Meanwhile, libraries have started using machine learning for appraisal, description, and other laborious tasks. Many collections await being described—or re-described using anti-oppressive language—and made available online. Algorithms offer efficiency, but when people create them with training data which centers whiteness, they further harm communities.
Another challenge is the layering of biases when working with digitized collections. We lose more than visual details and aesthetic qualities through reproductive technologies and migration of formats. There are racial consequences. We scan photographs made from color film stocks originally calibrated for light skin. Art historian Lyneise Williams has also called attention to the erasure of Black people through the high contrast process of microfilming. So what happens when we use biased machine learning models to process images that inherit white normativity?
Growing digitized collections make the adoption of machine learning compelling. At the same time, an ethics of care and diverse voices are needed when new tools are being designed. Knowledge produced from analyzing collections at scale will only be as inclusive as the human beings who designed the algorithms and the digitized material’s source medium. As Stacey Patton reminded us in her keynote, digitization isn’t a be-all and end-all, particularly when there is still the digital divide. The DLF Forum inspired me to think about the opportunities and issues ahead. I hope to attend future Forums where discussions on using technology in ways which uplift communities of color continue.

■ **TASKS AND EXERCISES**
**a)** List the sources of racial bias that the text on machine learning in libraries identifies.
**b)** From the text on machine learning in libraries, quote the words from "Another challenge is" to "inherit white normativity?".
**c)** In the text on machine learning in libraries, why do algorithms further harm communities even though they offer efficiency?

■ **DATASET CONTENT**
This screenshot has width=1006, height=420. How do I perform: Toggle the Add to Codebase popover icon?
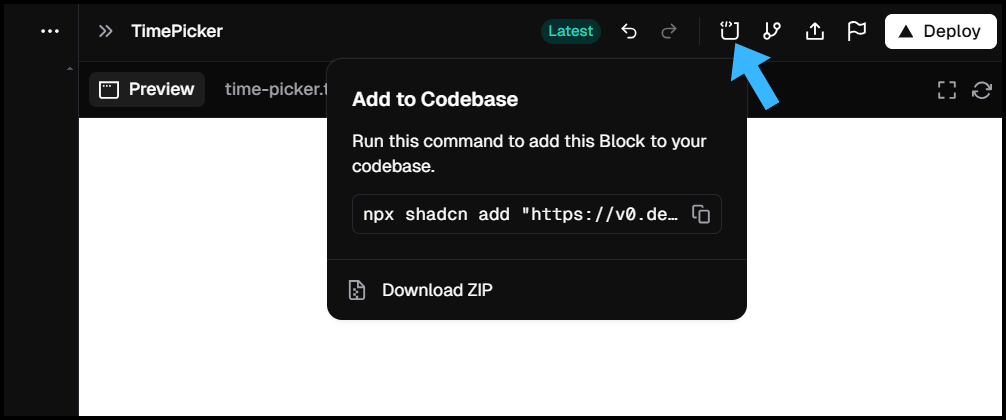[729, 31]
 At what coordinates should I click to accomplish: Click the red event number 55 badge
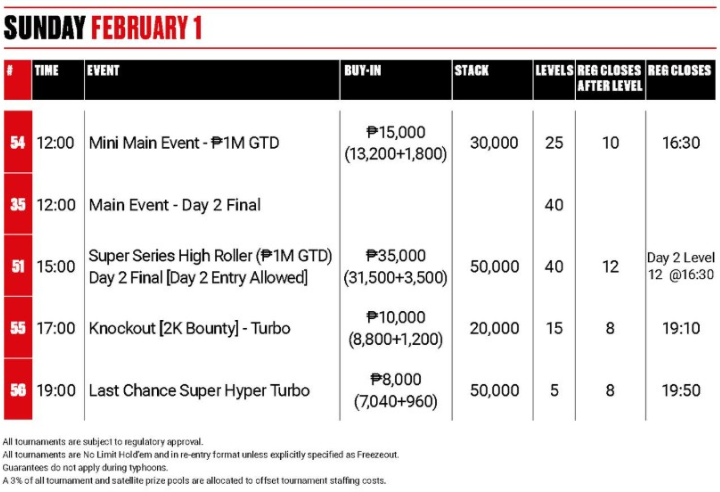[x=17, y=328]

■ **ANSWERS**
**a)**
- Training data that centers whiteness
- Color film stocks originally calibrated for light skin
- The high contrast process of microfilming
- Biased machine learning models

**b)**
Another challenge is the layering of biases when working with digitized collections. We lose more than visual details and aesthetic qualities through reproductive technologies and migration of formats. There are racial consequences. We scan photographs made from color film stocks originally calibrated for light skin. Art historian Lyneise Williams has also called attention to the erasure of Black people through the high contrast process of microfilming. So what happens when we use biased machine learning models to process images that inherit white normativity?

**c)** They harm communities when people create them with training data that centers whiteness.